Please return all of the records verbatim, with the pictures omitted.

********************

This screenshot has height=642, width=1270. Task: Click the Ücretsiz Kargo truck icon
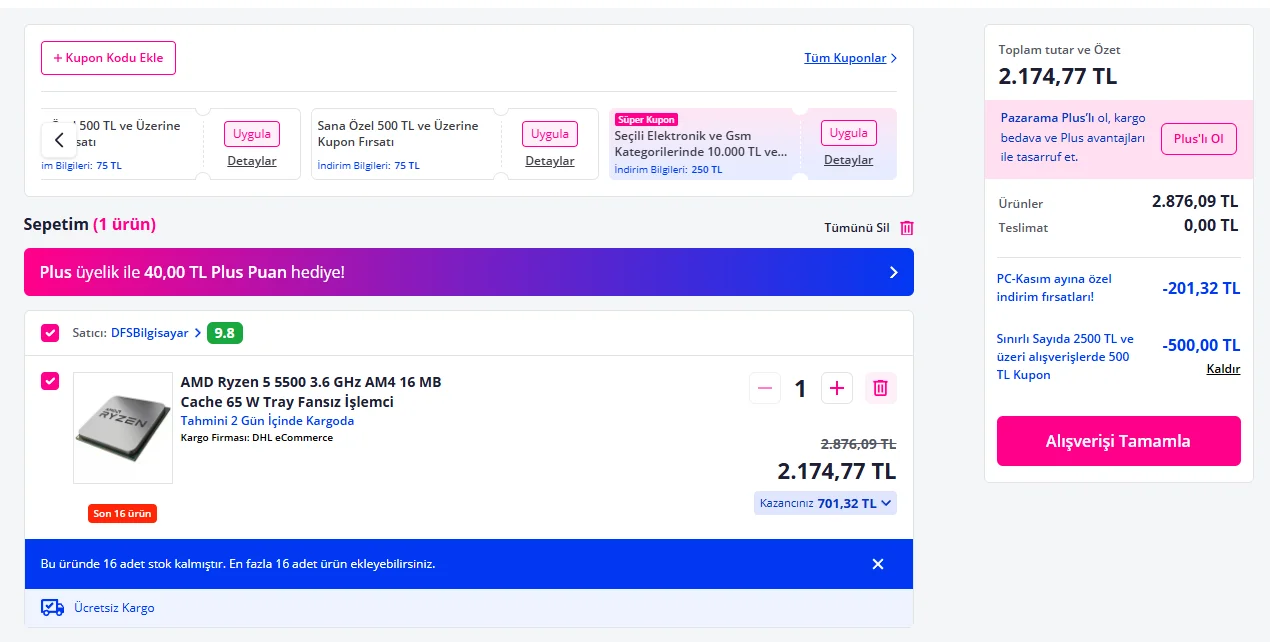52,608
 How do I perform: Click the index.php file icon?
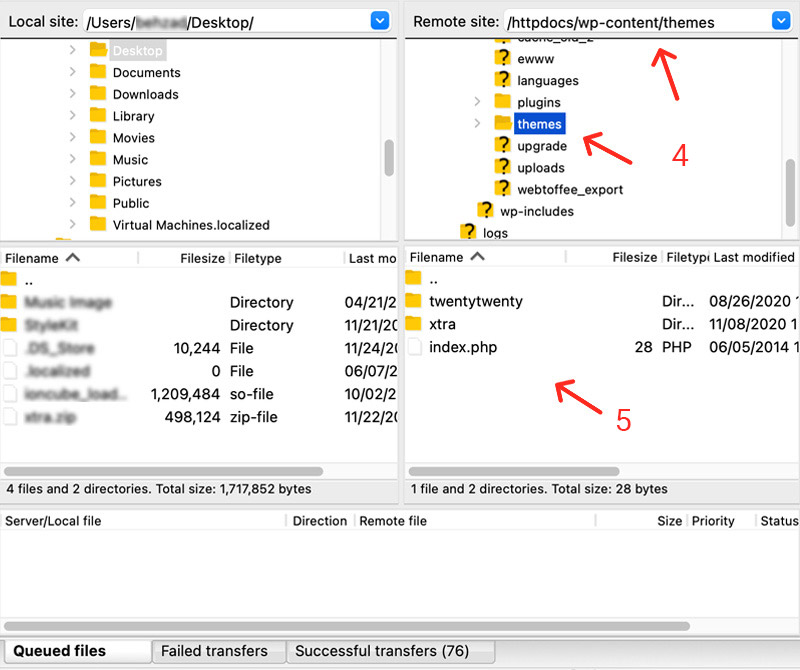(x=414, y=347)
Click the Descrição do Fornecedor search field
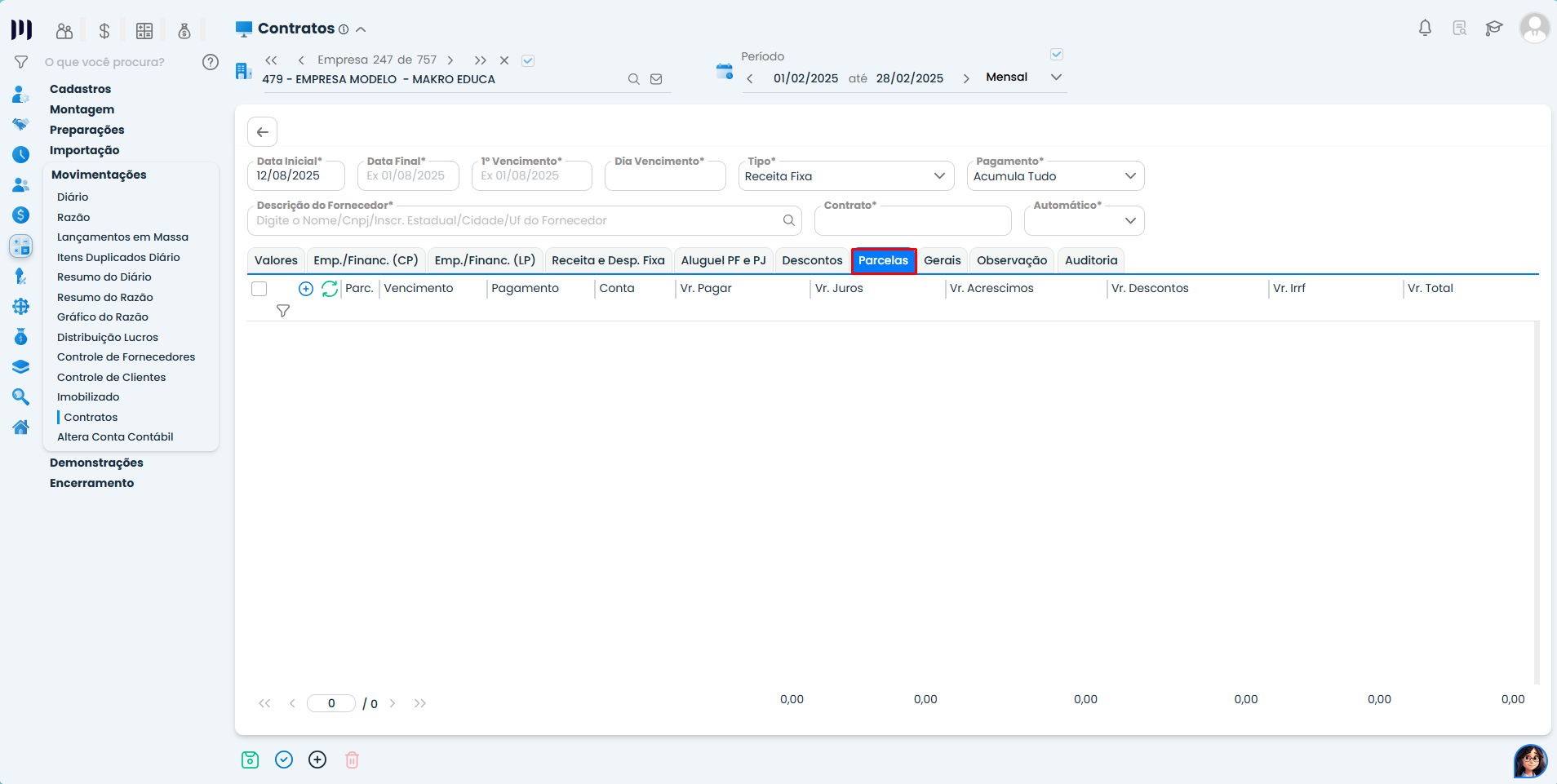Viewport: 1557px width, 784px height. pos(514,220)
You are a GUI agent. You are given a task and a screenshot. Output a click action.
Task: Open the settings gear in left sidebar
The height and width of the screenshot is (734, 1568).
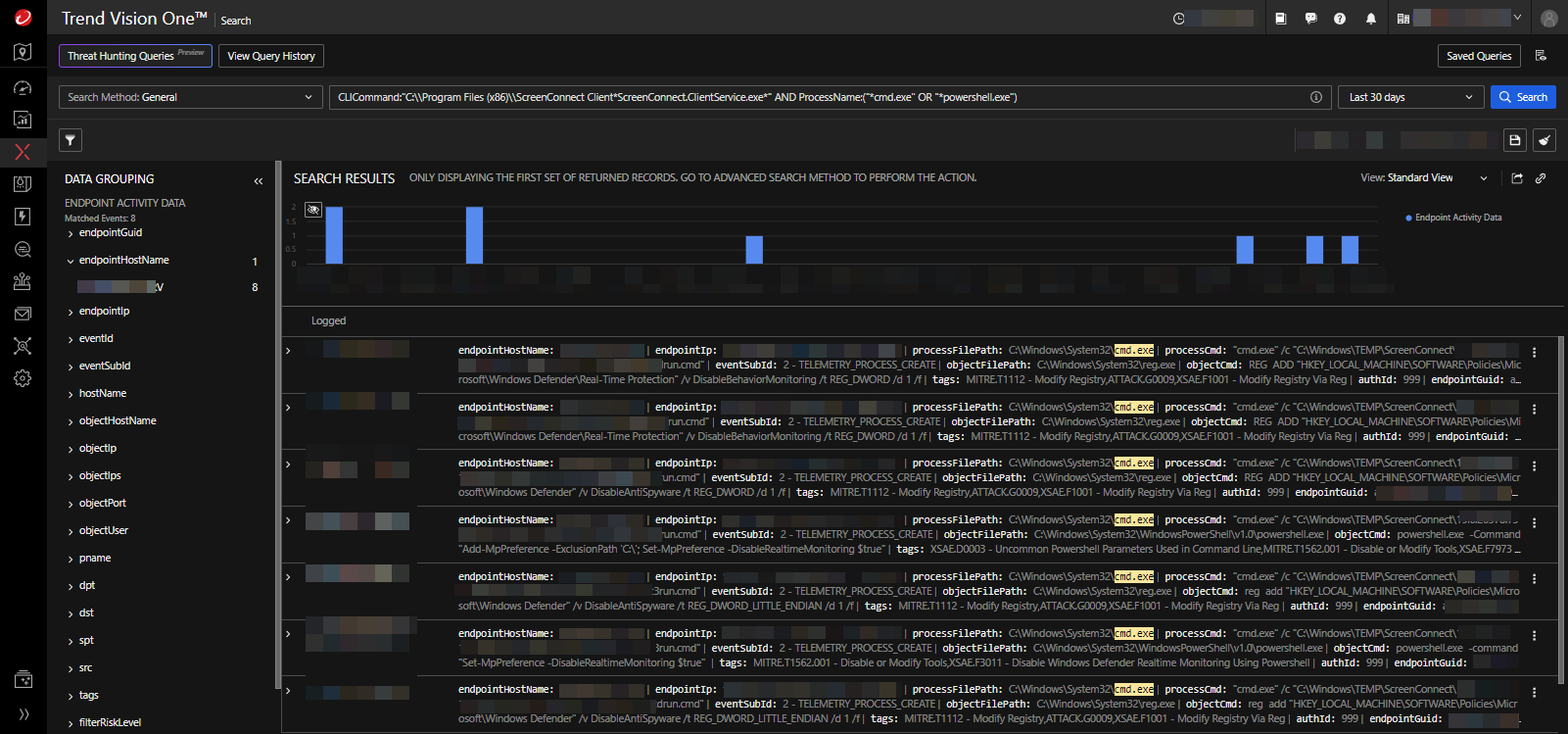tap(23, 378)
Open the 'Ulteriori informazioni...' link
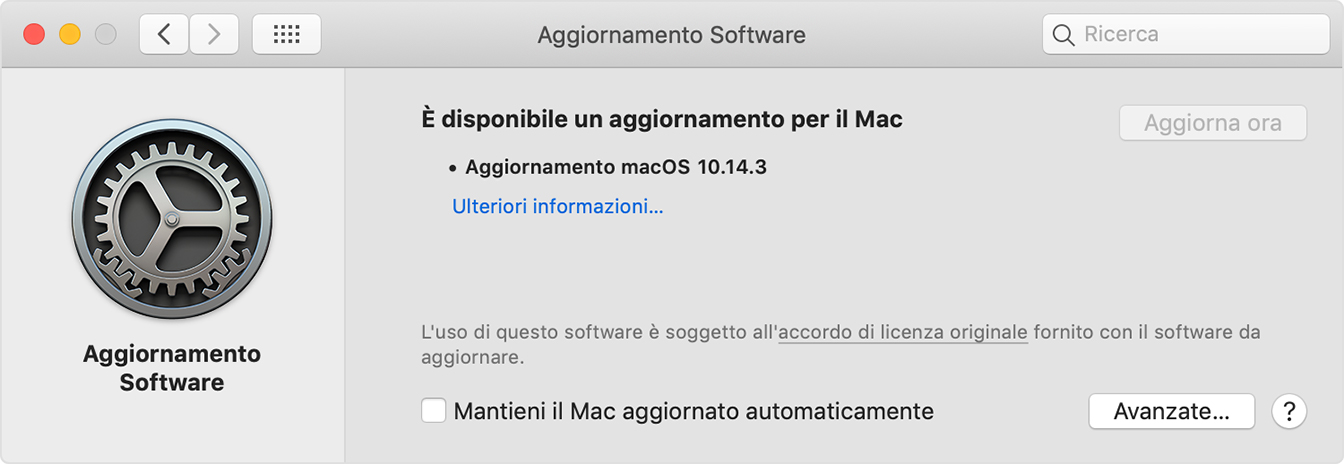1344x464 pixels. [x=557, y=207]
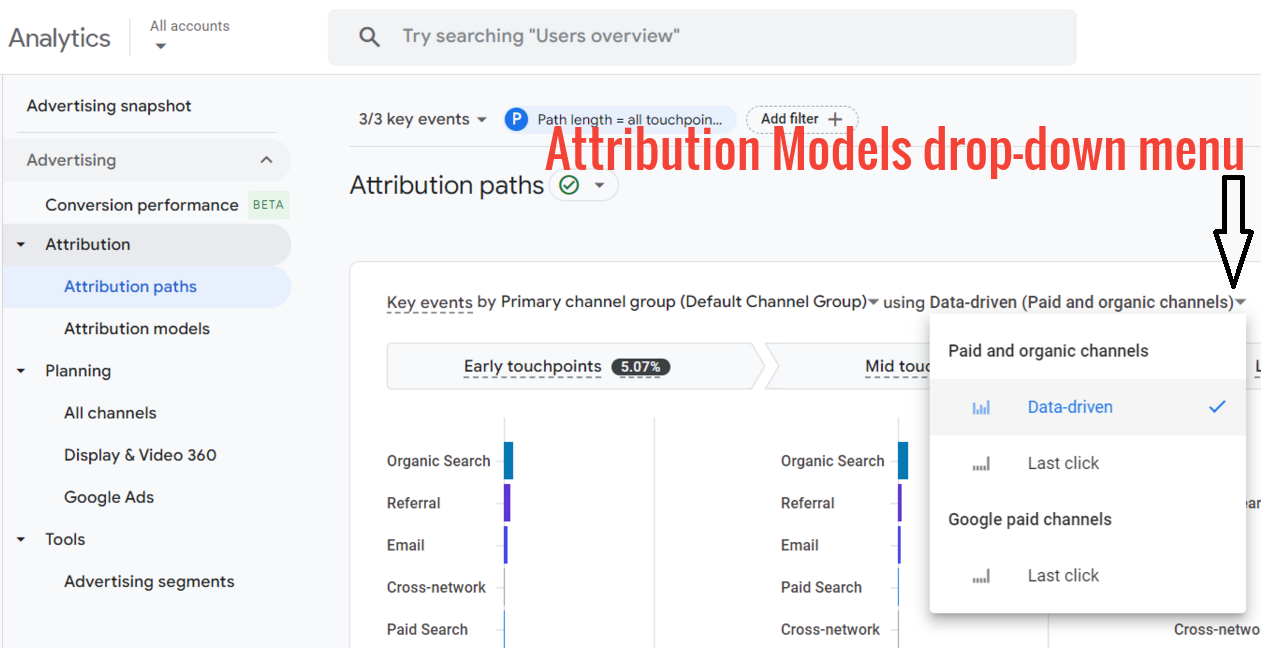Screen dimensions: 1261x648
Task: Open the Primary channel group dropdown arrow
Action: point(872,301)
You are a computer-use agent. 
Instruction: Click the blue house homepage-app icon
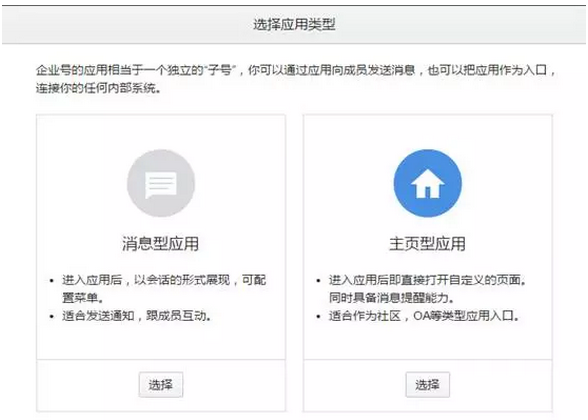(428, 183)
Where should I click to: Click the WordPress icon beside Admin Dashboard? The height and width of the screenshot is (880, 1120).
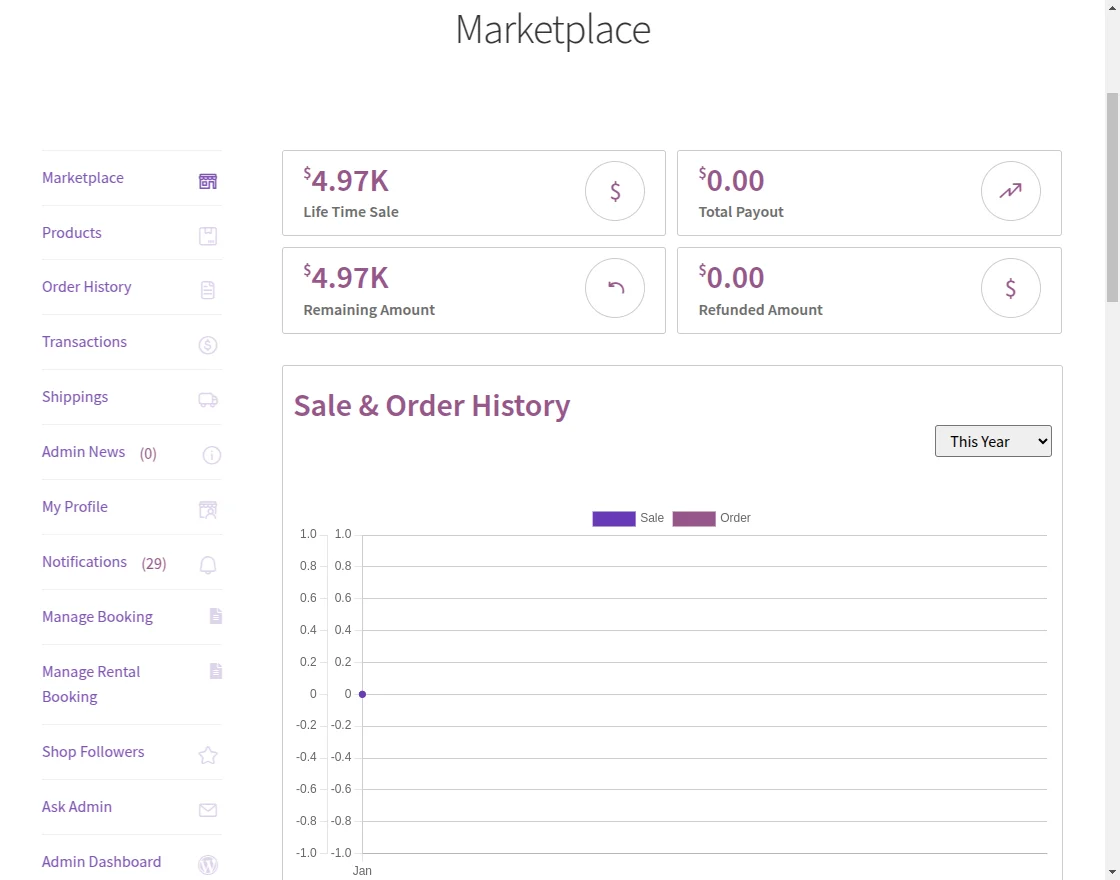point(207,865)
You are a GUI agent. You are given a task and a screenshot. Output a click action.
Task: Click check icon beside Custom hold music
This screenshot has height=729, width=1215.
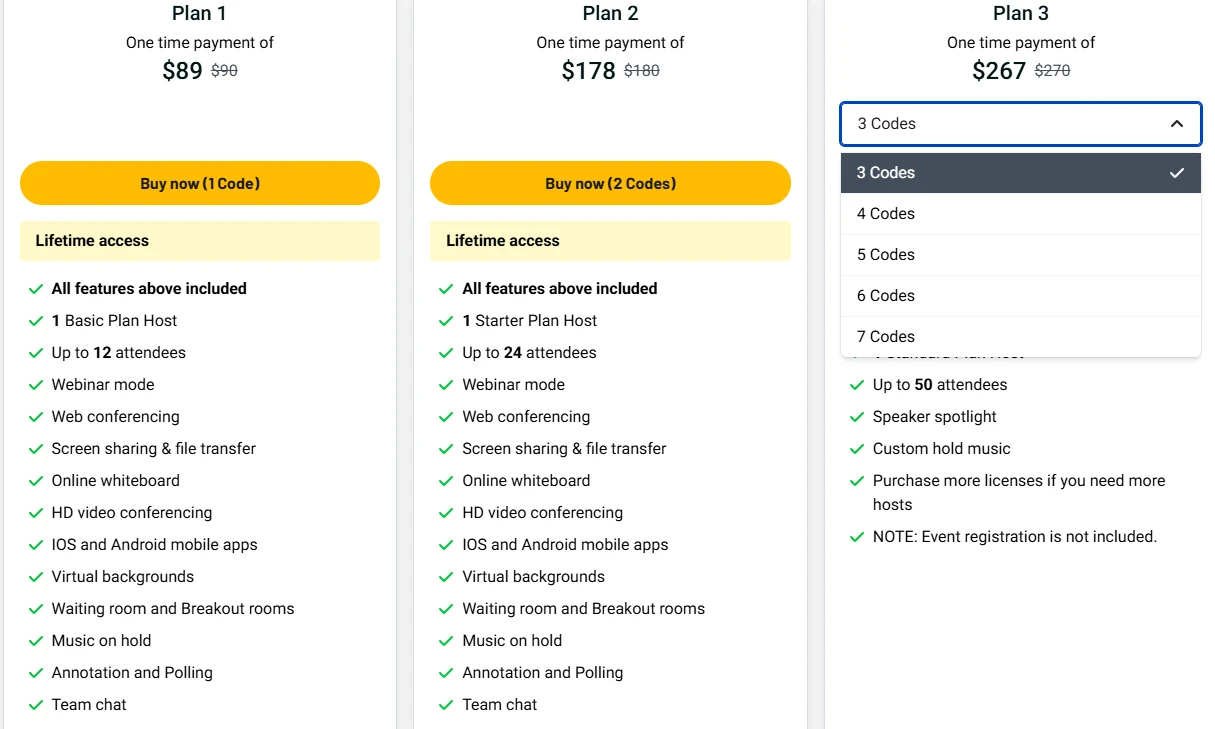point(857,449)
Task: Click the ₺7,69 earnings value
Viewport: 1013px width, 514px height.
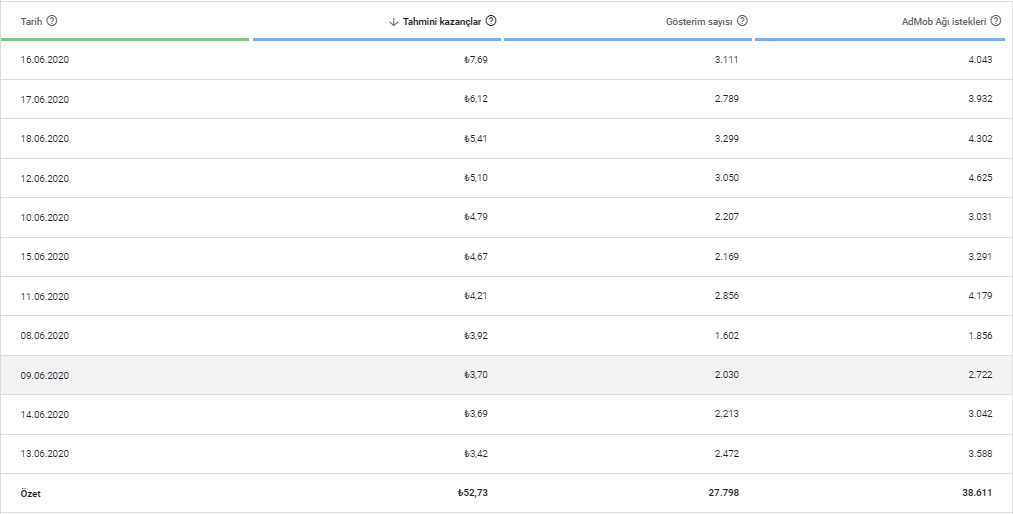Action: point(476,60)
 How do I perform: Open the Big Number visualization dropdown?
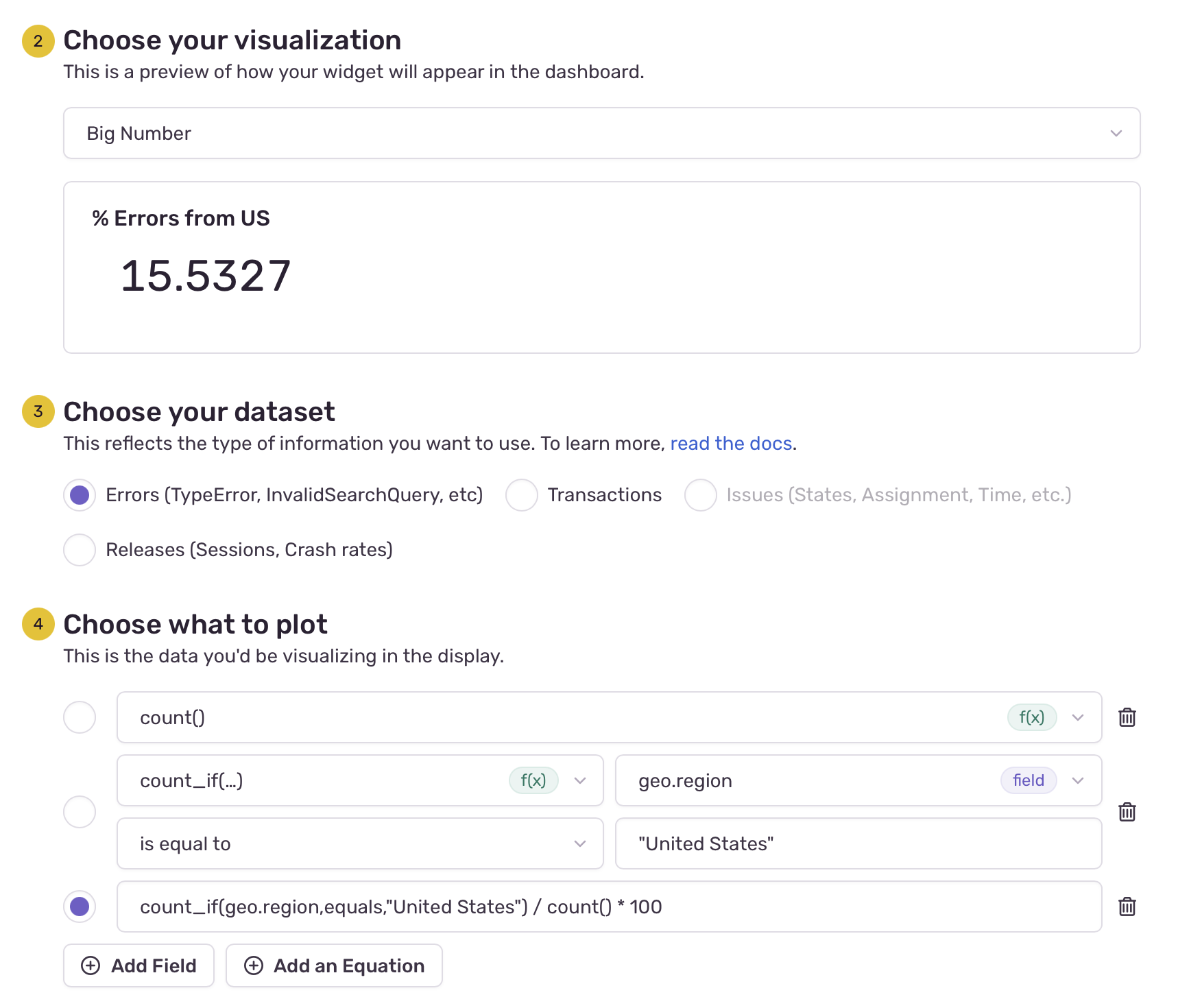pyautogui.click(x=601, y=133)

********************

### The completed task
This screenshot has height=642, width=1270. Task: Click the Ücretsiz Kargo truck icon
52,608
 How do I perform: Click the index.php file icon?
(x=414, y=347)
Click the Descrição do Fornecedor search field
Viewport: 1557px width, 784px height. pos(514,220)
You are a GUI agent. You are given a task and a screenshot. Output a click action.
Task: Open the settings gear in left sidebar
The height and width of the screenshot is (734, 1568).
tap(23, 378)
Open the 'Ulteriori informazioni...' link
1344x464 pixels. [x=557, y=207]
Screen dimensions: 1261x648
Task: Open the Primary channel group dropdown arrow
Action: point(872,301)
You are a computer-use agent. 
Instruction: Click the blue house homepage-app icon
(428, 183)
Where should I click to: Click the WordPress icon beside Admin Dashboard? The height and width of the screenshot is (880, 1120).
point(207,865)
You are a GUI agent. You are given a task and a screenshot. Output a click action.
Task: Click check icon beside Custom hold music
This screenshot has height=729, width=1215.
point(857,449)
Task: Click the ₺7,69 earnings value
Viewport: 1013px width, 514px height.
Action: point(476,60)
 How do I perform: Open the Big Number visualization dropdown?
pyautogui.click(x=601, y=133)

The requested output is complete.